According to data released by Amazon on the most highlighted passage in Kindle ebooks, the most popular passage from the Bible is one on reducing anxiety and finding trust in God.

The specific passage is Philippians 4:6-7 (New International Version), which states:

Do not be anxious about anything, but in every situation, by prayer and petition, with thanksgiving, present your requests to God. 7 And the peace of God, which transcends all understanding, will guard your hearts and your minds in Christ Jesus.

Most Biblical scholars agree that the apostle Paul composed Philippians while he was in prison, Greg Carey, a professor of New Testament at Lancaster Theological Seminary, told HuffPost.

That Paul was able to reject anxiety even during his own imprisonment, Carey said, "makes this passage all the more encouraging."

Rev. Winnie Varghese said that although it might seem novel to see Biblical writers addressing modern worries, this lesson is timeless and can affect anyone.

"I think it speaks to how terrifying life often is, particularly when we are taking risks or challenged by crisis," Varghese told HuffPost. "The life of faith is filled with the constant challenge to risk more to become our true selves."

That element of risk is embedded in passage. The lines before and after Philippians 4:6-7 encourage readers to "rejoice in the Lord," but also to enact gentleness, make sacrifices for others and focus on "whatever is true" and "whatever is admirable."

Brandon Dale, a Brown University student, said he often turns to Biblical study to deal with school pressures and anxiety -- and he finds this one to be particularly powerful because of its complexity.

"This passage shows the vast amount of love that God has for us and trust that we must have in God," Dale said. "But at the same time, the passage does not simplify the complexity of that love or trust."

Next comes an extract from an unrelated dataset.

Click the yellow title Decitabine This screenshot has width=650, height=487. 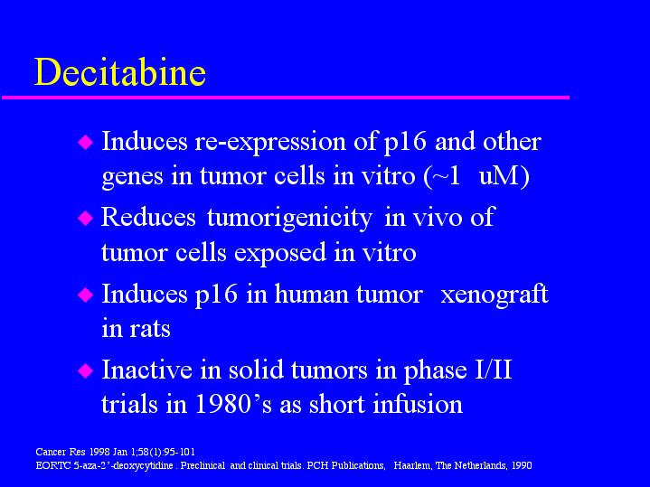click(120, 72)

Dale noted that Paul doesn't just write "Do not be anxious," but rather says "Do not be anxious about anything." This challenge can seem overwhelming, but it goes on to offer steps for reaching peace.

"Within the very same line," Dale said, "I can find tangible, definitive steps to attain this comfort, 'by prayer and petition.'"

Everyone can understand the feeling of circumstances being out of their control, and these are often the things we care most about, Varghese said. But this passage offers readers some comfort.

"As Christians, we have a way to acknowledge [our anxiety] and even plead in our despair and feel that we are not alone."